Kulturen des Wirtschaftens

Die Kulturstiftung des Bundes

Im föderalen System der Bundesrepublik liegt die Kulturhoheit, also die Zuständigkeit für Kultur und Bildung, bei den einzelnen Bundesländern, einen Kulturminister gibt es daher nur auf Länder-, nicht aber auf Bundesebene. Nicht erst seit der Wiedervereinigung wurde jedoch immer deutlicher, dass es kulturelle Projekte mit bundesweiter oder gar internationaler Bedeutung gibt, auf deren Gestaltung auch der Bund einen Einfluss haben sollte. So wurde 1998 das Amt eines Staatsministers für Kultur und Medien geschaffen und 2002 die Kulturstiftung des Bundes mit Sitz in Halle an der Saale gegründet.
Aufgabe der Stiftung ist die Förderung vor allem von innovativen Projekten zeitgenössischer Kunst und Kultur der Gegenwart, die in der Zuständigkeit des Bundes liegen, von nationaler Bedeutung sind und einen internationalen Bezug haben. Dies betrifft zum Beispiel internationale Kulturaustausche und grenzüberschreitende Projekte wie Theaterpartnerschaften oder gemeinsame Produktionen in- und ausländischer Theater.
Der Stiftung stehen jährlich ca. 38 Millionen Euro zur Verfügung. Kulturschaffende können Fördergelder beantragen für alle Sparten der Kultur (Theater, Literatur, Musik, Bildende Kunst, Film, Fotografie, Architektur, Neue Medien), wenn die Projekte innovative künstlerische Anregungen leisten und einen internationalen Bezug haben.

Die Projekte der Kulturstiftung - Beispiele

Die Kulturstiftung unterstützt auch weltweit so bedeutende und bekannte Projekte wie die Ausstellung moderner Kunst documenta in Kassel, das Berliner Theatertreffen, in dem die zehn bedeutendsten deutschsprachigen Theaterinszenierungen der Saison ausgezeichnet werden, die Berlin Biennale für zeitgenössische Kunst oder die Donaueschinger Musiktage, dem Festival zeitgenössischer Musik, auf dem überwiegend Uraufführungen präsentiert werden.

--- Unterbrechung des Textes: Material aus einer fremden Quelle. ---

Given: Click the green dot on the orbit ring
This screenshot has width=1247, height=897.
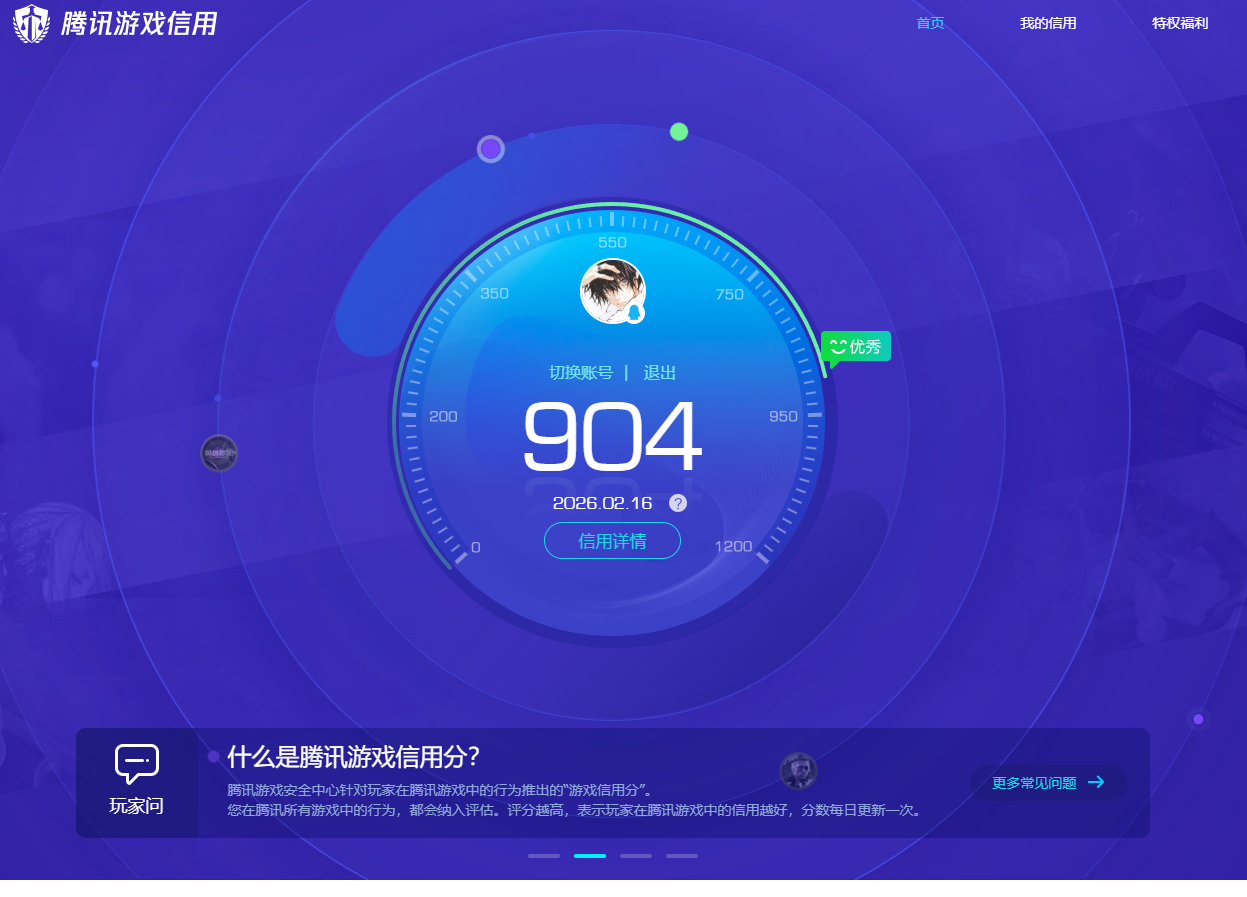Looking at the screenshot, I should [679, 130].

Herkömmliche Kulturarbeit kombiniert mit innovativen Verbreitungswegen werden zusammen mit dem Goethe-Institut in dem litrix.de-Projekt gefördert: Übersetzungen deutscher Gegenwartsliteratur in andere Sprachen werden mit bis zu 6.000€ unterstützt und Leseproben der entsprechenden Werke und deren Übersetzungen werden im Internet zum kostenloser Download angeboten.

2011 fördert die Kulturstiftung zum 200. Todestag des Dichters Heinrich von Kleist Ausstellungen in Heidelberg und Berlin, Theaterprojekte in Frankfurt an der Oder und Berlin, ein Theaterfestival in Berlin, szenische Konzerte in Düsseldorf und in der Schweiz und eine Hörspiel-Installation am Kleinen Wannsee in Berlin.

Innovative Projekte finden auch im Kleinen und für Kleine statt: Zur Vorbereitung auf die Kulturhauptstadt 2010 im Ruhrgebiet (Essen) beteiligte sich die Kulturstiftung mit 10 Millionen Euro an dem nordrheinwestfälischen Projekt JeKi - Jedem Kind ein Instrument. Beginnend mit ca. 7.000 Kindern im Schuljahr 2007/2008 soll in mehreren Ausbaustufen mittelfristig allen ca. 170.000 Grundschülern im Ruhrgebiet mit Hilfe von Stipendien das zunächst kostenlose Erlernen eines Instrumentes ihrer Wahl auf kostenlosen Leihinstrumenten ermöglicht werden.

Die Kulturstiftung beteiligt sich finanziell auch an der Erforschung neuer Techniken zum Erhalt und zur Instandsetzung vom Zerfall bedrohter Objekte in Museen. Dazu gehört beispielsweise die Restaurierung historischer Tasteninstrumente, die sich im Besitz der Klassikstiftung Weimar befinden oder die Beschäftigung mit der Frage, wie historische Farben oder Papiere technisch für die Nachwelt erhalten werden können.

Kulturstifungen des Bundes und der Länder

Um die Kulturförderung effektiver gestalten zu können, gab es immer wieder Anläufe zu einer Fusion der Kulturstiftung des Bundes mit den Kulturstiftungen der Länder, derartige Versuche scheiterten jedoch immer an den unterschiedlichen Auffassungen über die Finanzierung und die Verteilung der Kompetenzen. Bis zum heutigen Zeitpunkt konnte man sich nur über weitgehende Kooperationen einigen.